** START Rows **
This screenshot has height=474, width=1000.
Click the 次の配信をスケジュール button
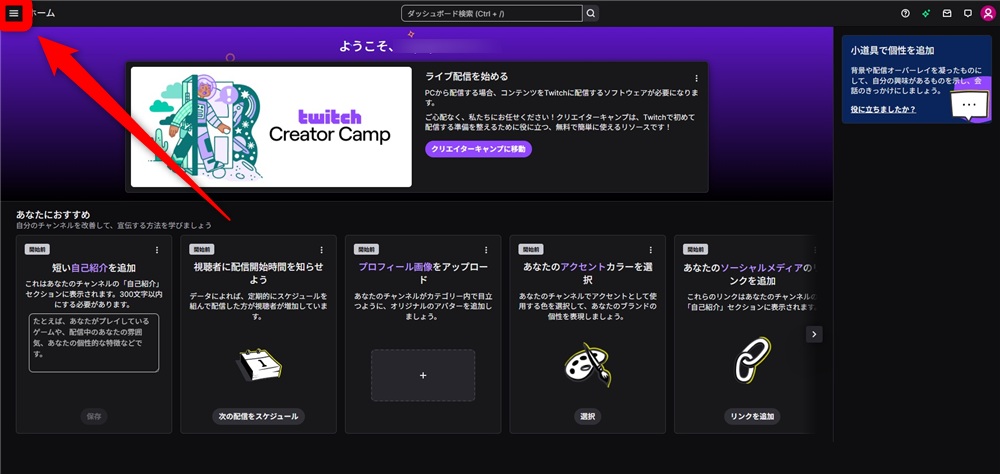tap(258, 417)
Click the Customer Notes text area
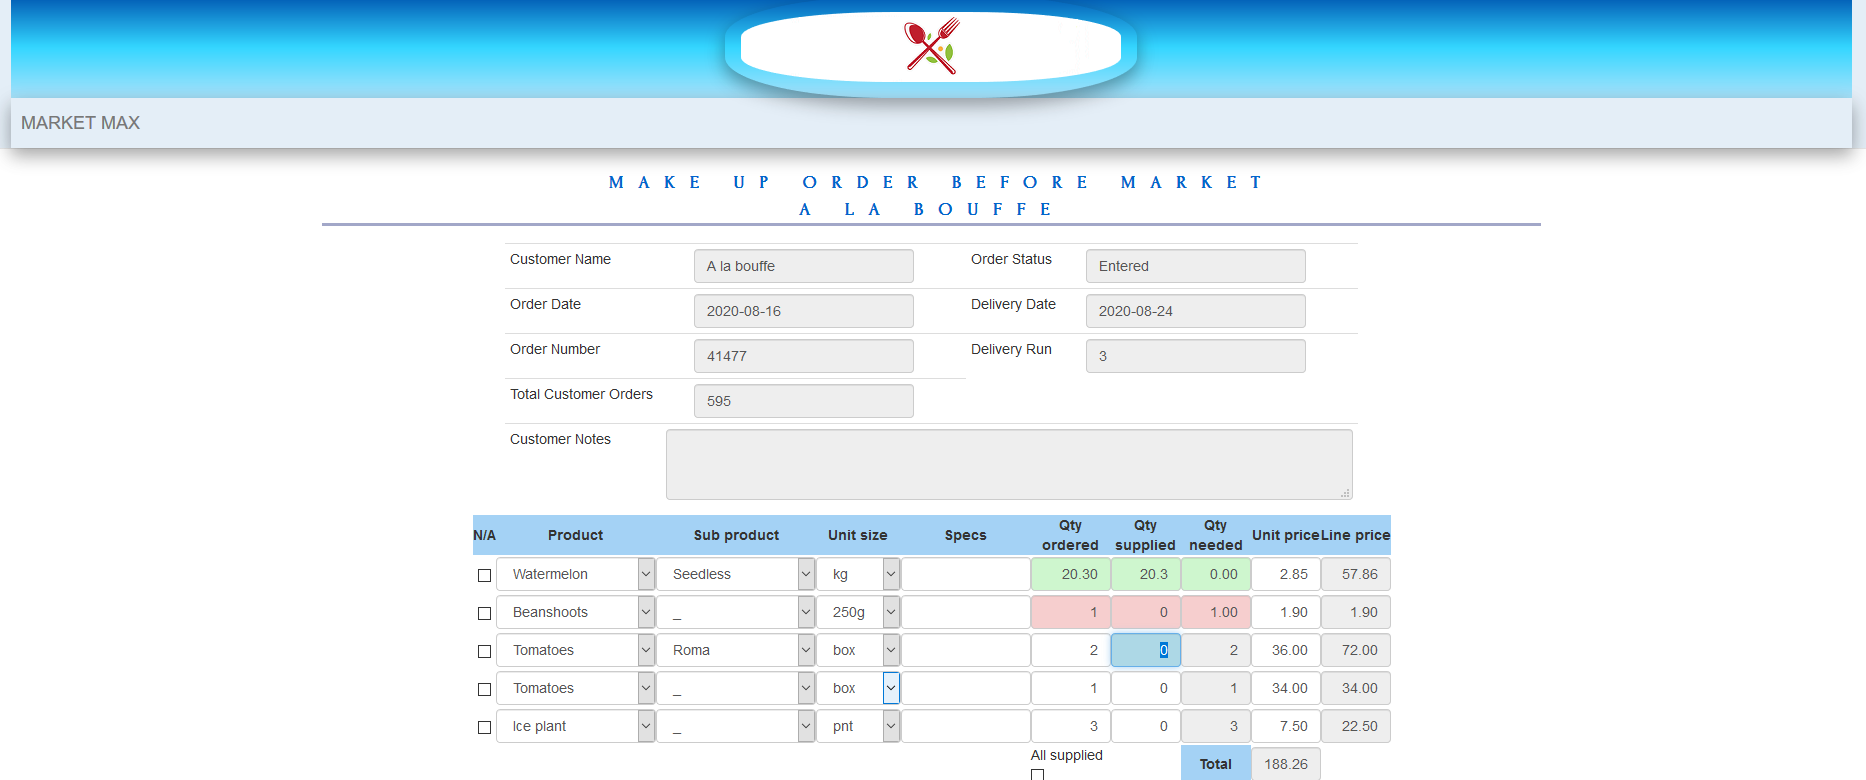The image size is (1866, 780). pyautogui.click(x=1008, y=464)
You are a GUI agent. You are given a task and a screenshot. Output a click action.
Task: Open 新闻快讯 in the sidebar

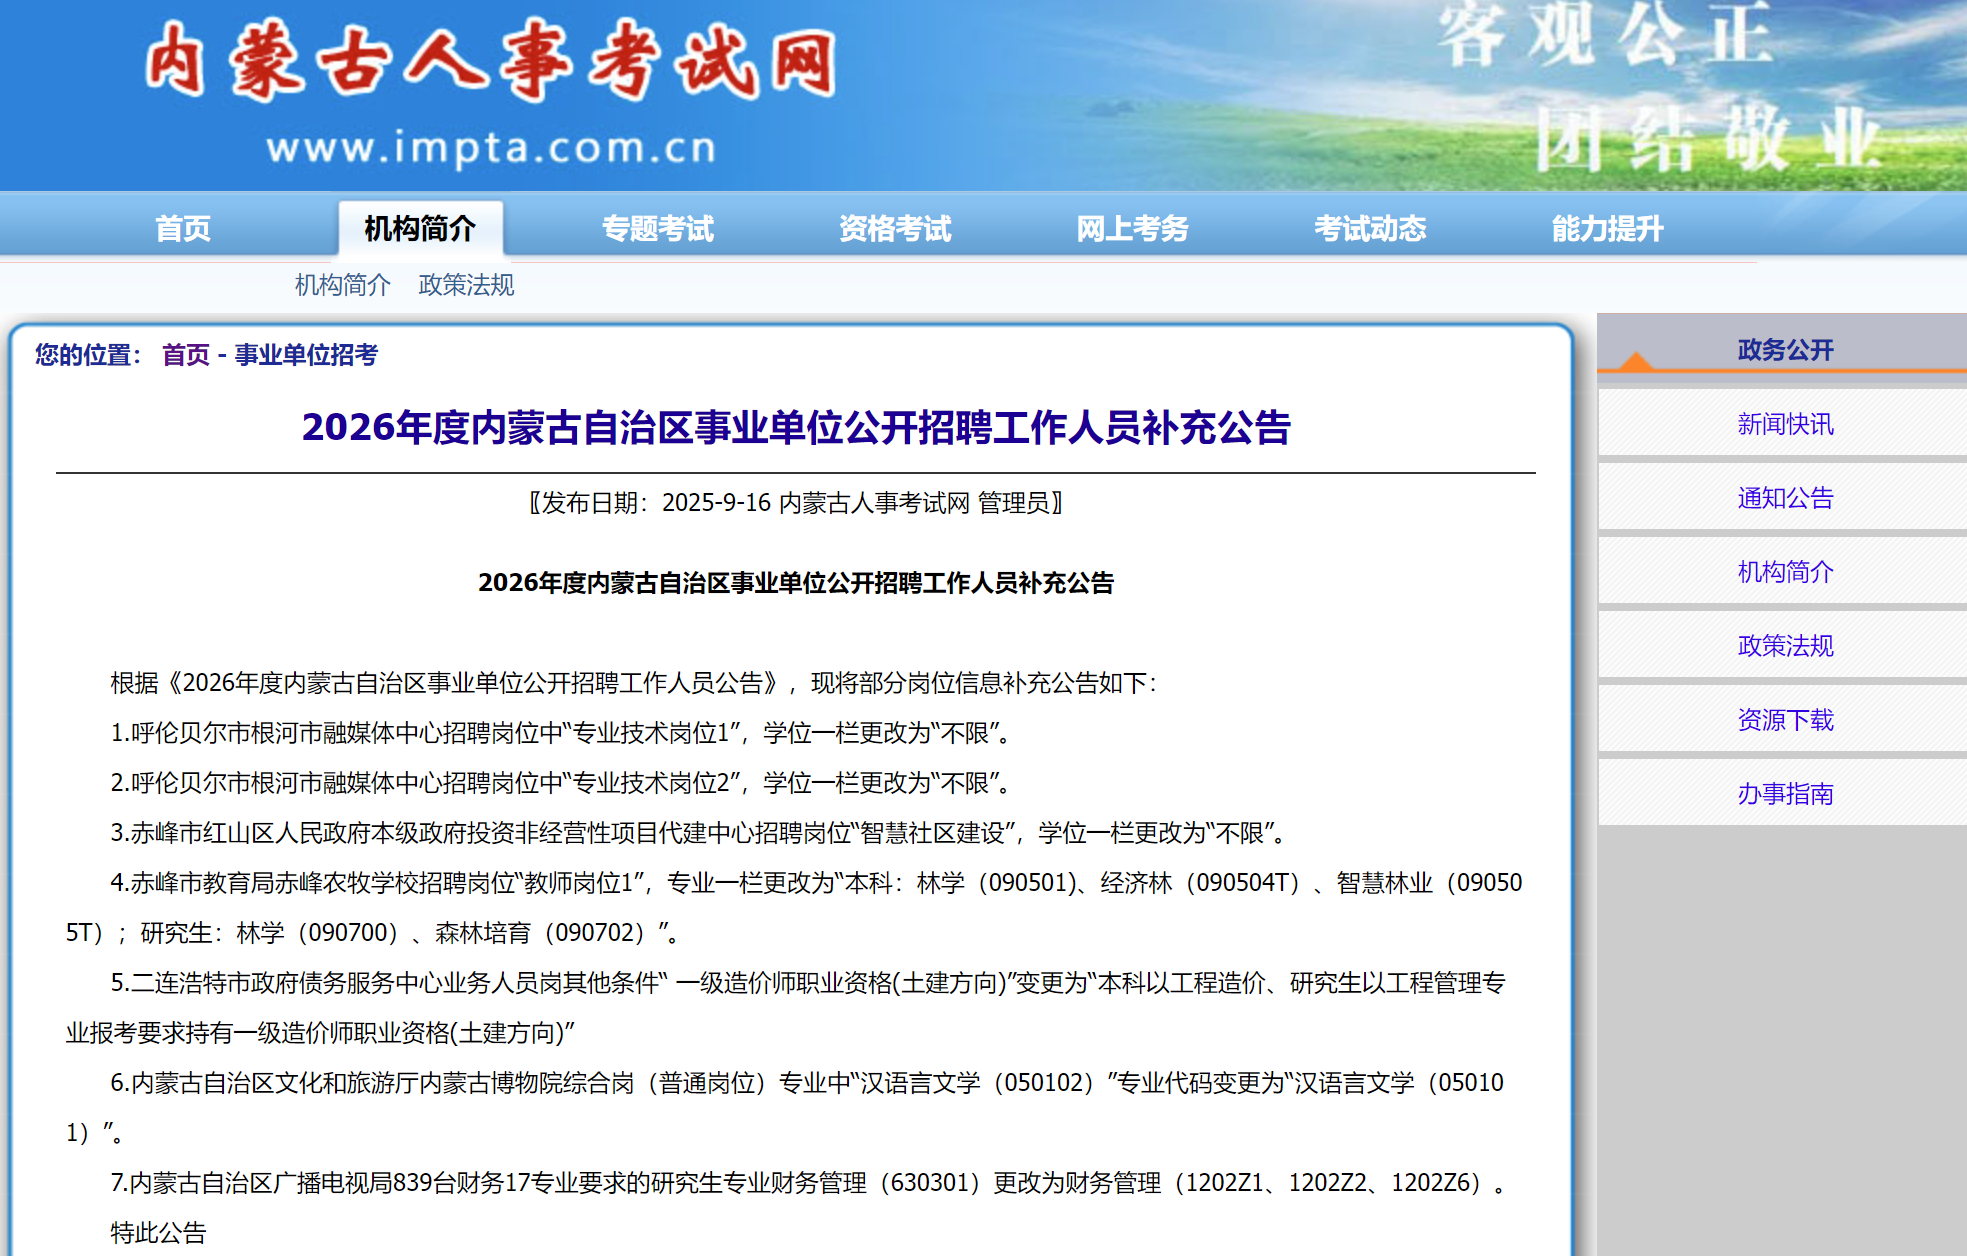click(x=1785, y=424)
** END Rows **
** START Rows **
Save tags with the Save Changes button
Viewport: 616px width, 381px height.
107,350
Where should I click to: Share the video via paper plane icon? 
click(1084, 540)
** END Rows **
** START Rows **
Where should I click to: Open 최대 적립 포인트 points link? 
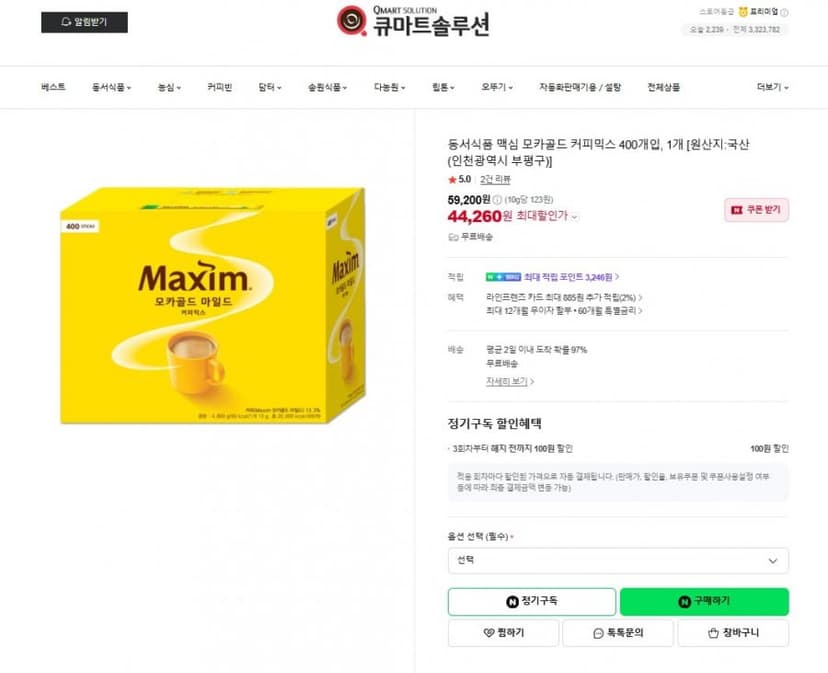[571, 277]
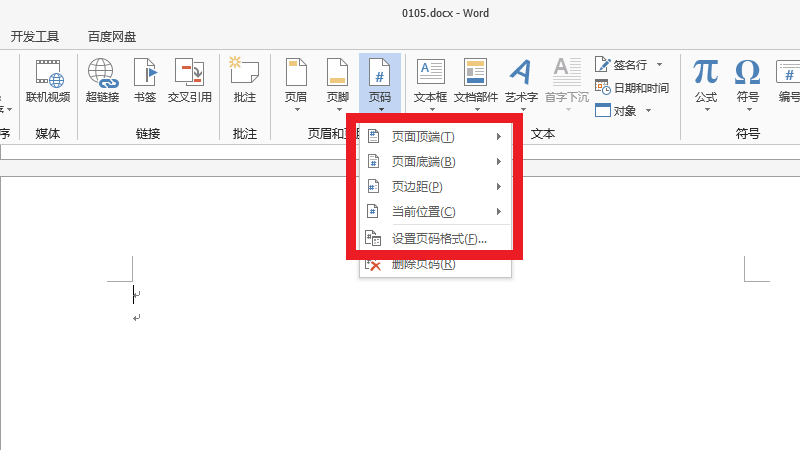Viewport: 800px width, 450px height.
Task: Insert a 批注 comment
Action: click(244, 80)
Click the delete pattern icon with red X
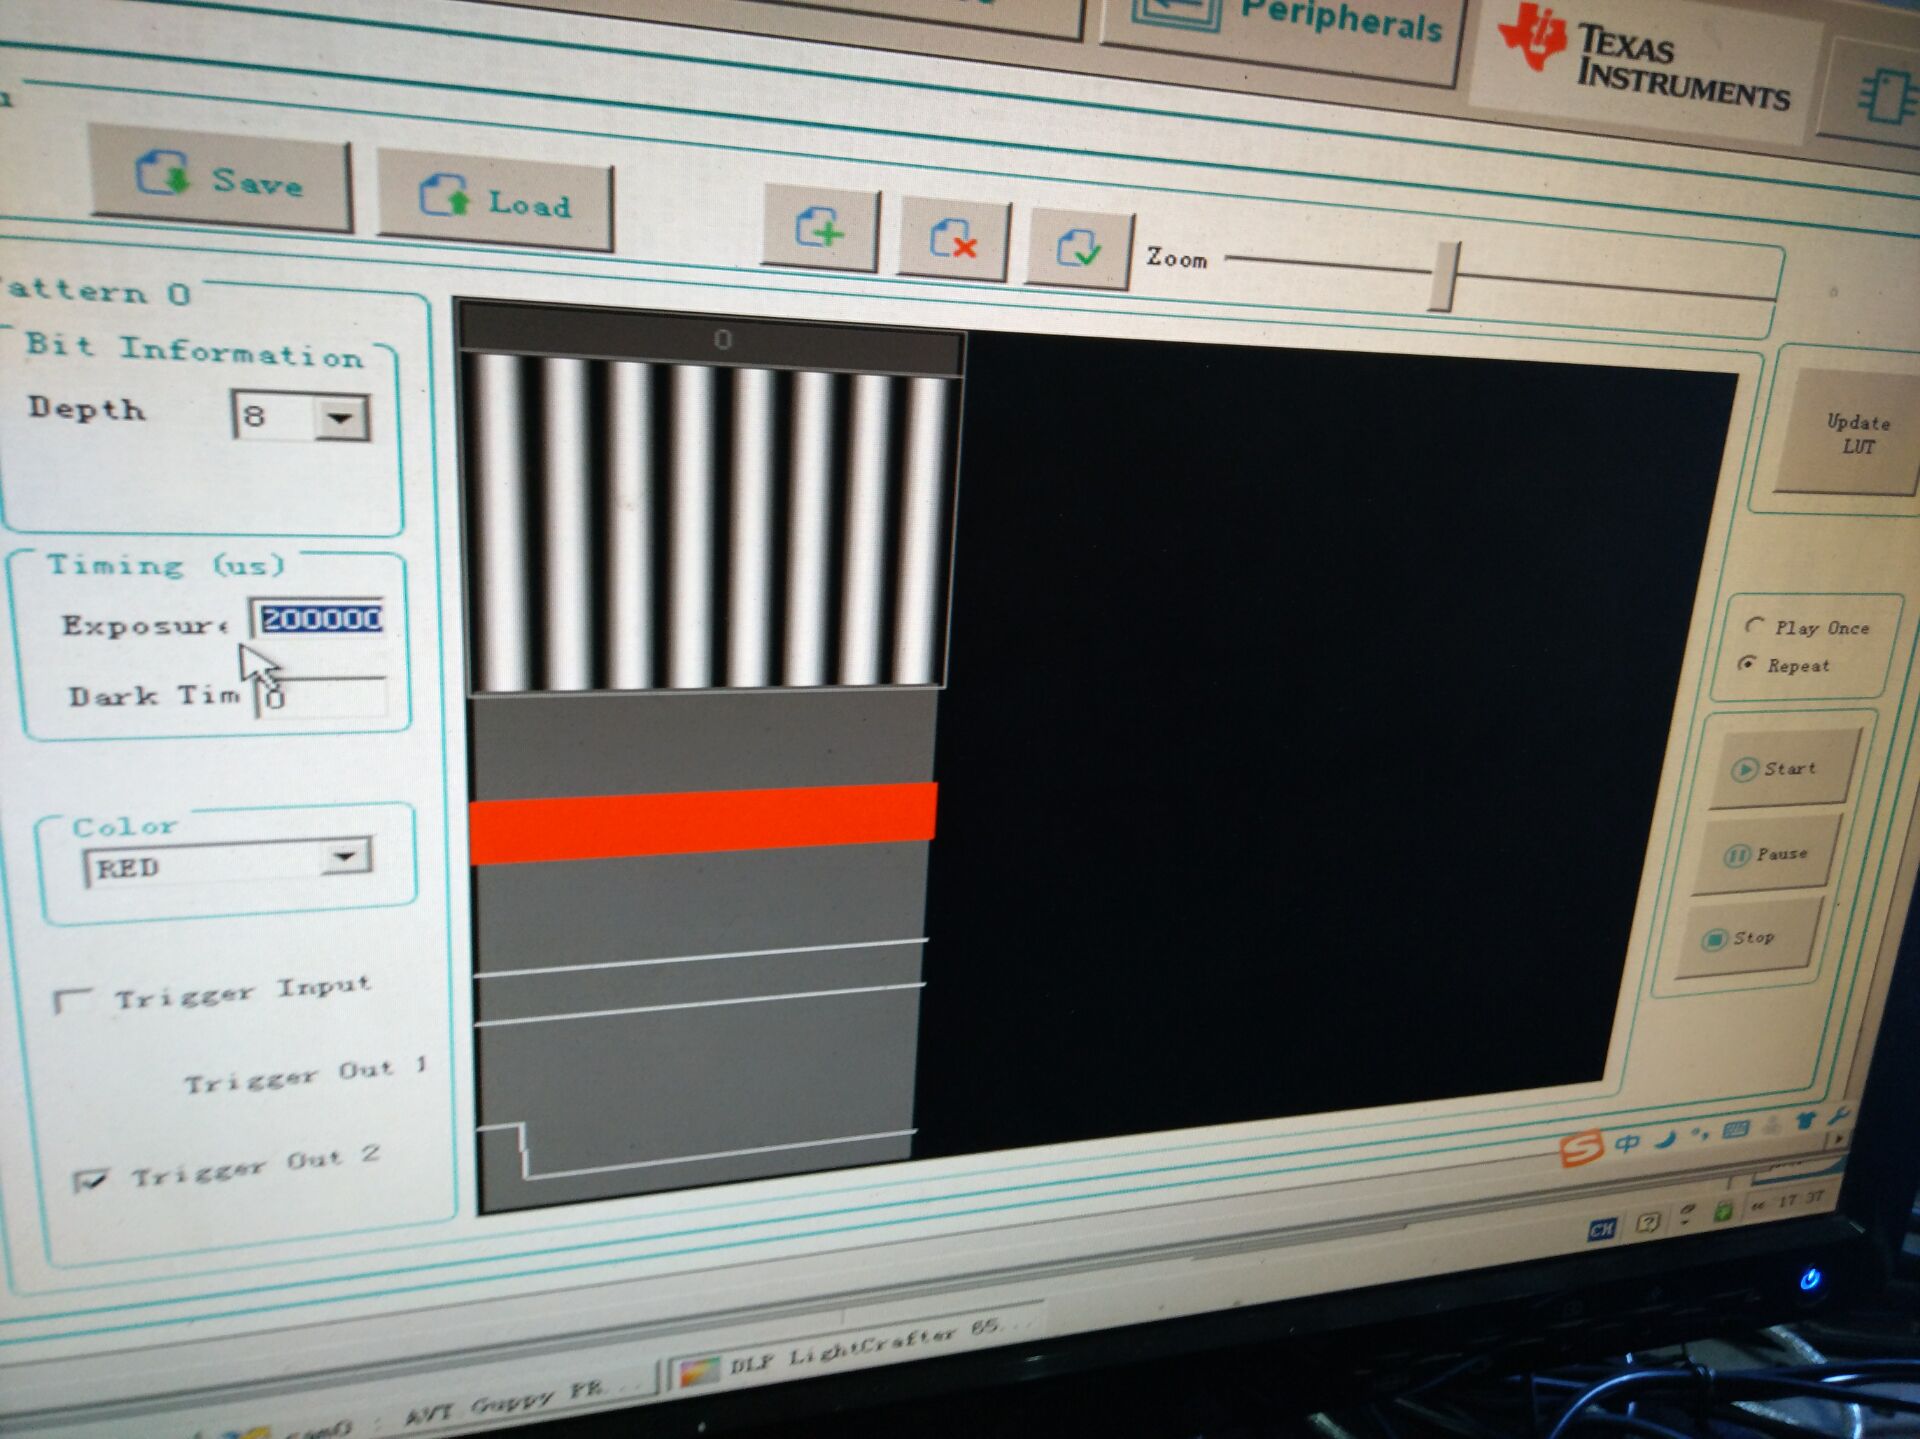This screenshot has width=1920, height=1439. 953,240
** END Rows **
Reproduce the part of the records that opens with the line containing "This screenshot has height=474, width=1000." and closes with the line containing "The image size", changing "Customer Notes" to "Order Comments" and keeping everything else the same. Leave the pictures out of your answer.

This screenshot has height=474, width=1000.
Click the 次の配信をスケジュール button
tap(258, 417)
Click the Order Comments text area
The image size is (1866, 780). pyautogui.click(x=1008, y=464)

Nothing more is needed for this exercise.